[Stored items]
# # #
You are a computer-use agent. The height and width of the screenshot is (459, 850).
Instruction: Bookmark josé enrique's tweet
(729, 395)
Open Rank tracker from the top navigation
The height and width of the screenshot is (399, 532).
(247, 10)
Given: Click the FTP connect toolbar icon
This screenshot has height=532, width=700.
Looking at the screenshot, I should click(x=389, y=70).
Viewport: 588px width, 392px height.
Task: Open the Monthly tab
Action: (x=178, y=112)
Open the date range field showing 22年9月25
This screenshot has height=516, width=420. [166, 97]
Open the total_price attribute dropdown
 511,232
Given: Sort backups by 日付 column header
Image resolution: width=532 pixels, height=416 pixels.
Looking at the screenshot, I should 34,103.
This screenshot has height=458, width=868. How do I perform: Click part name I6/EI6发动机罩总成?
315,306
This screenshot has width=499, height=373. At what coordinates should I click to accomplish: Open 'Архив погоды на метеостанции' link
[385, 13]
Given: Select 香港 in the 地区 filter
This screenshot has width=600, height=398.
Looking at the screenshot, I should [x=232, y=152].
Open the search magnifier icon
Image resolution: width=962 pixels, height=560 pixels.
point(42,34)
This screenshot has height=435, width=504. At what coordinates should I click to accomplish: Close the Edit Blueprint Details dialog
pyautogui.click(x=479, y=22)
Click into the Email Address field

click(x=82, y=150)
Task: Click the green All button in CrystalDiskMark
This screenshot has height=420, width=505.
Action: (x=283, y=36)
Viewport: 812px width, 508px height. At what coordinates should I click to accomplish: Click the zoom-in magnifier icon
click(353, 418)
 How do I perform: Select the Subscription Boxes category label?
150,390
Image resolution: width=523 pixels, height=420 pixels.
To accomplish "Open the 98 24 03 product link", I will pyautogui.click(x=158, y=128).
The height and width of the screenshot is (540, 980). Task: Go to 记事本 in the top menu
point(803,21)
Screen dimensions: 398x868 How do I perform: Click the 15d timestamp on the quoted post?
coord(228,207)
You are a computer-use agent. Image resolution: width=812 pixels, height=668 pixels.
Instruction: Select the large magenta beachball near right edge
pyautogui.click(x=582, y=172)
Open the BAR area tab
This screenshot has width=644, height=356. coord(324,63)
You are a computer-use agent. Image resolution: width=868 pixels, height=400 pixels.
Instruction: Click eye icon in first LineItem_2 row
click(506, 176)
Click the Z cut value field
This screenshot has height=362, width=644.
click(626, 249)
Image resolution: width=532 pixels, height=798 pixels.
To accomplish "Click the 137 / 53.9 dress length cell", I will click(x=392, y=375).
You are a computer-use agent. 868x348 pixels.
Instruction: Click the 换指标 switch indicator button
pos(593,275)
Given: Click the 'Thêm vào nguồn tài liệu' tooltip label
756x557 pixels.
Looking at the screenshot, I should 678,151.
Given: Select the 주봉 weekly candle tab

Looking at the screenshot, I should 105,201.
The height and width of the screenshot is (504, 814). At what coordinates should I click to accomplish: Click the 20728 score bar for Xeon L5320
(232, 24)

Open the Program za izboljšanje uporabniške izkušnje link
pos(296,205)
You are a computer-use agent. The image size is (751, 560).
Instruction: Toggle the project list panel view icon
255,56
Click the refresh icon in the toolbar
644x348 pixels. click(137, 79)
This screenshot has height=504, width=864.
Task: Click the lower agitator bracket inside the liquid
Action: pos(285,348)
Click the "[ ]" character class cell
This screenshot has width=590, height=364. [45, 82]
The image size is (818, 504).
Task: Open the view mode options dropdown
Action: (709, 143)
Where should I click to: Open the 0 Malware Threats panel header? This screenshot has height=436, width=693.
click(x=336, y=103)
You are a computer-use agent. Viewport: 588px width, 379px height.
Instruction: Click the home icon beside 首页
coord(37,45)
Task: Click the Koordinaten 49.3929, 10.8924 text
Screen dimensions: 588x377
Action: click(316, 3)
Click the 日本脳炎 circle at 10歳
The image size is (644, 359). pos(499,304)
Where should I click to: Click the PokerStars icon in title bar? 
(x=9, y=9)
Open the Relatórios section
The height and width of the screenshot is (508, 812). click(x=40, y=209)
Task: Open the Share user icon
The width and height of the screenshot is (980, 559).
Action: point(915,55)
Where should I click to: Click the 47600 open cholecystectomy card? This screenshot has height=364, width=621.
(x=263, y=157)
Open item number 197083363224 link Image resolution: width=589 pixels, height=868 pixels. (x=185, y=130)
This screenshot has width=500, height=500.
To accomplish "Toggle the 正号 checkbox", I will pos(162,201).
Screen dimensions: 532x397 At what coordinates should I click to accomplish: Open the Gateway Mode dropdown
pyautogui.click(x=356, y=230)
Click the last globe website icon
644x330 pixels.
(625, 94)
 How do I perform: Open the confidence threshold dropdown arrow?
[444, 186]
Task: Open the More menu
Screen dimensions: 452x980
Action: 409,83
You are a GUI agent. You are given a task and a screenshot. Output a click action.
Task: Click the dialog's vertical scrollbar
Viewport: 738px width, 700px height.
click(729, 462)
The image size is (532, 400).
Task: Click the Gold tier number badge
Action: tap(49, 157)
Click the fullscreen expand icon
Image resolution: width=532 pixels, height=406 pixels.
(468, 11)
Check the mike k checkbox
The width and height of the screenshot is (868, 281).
# # #
Task brief ▸ Above are the records; repeat exactly the lines from the one holding "Screen dimensions: 532x397" down to the one holding "Task: Click the dialog's vertical scrollbar", end lines included.

Answer to this task ▸
Screen dimensions: 532x397 At what coordinates should I click to accomplish: Open the Gateway Mode dropdown
pyautogui.click(x=356, y=230)
Click the last globe website icon
644x330 pixels.
(625, 94)
 How do I perform: Open the confidence threshold dropdown arrow?
[444, 186]
Task: Open the More menu
Screen dimensions: 452x980
Action: 409,83
You are a GUI agent. You are given a task and a screenshot. Output a click action.
Task: Click the dialog's vertical scrollbar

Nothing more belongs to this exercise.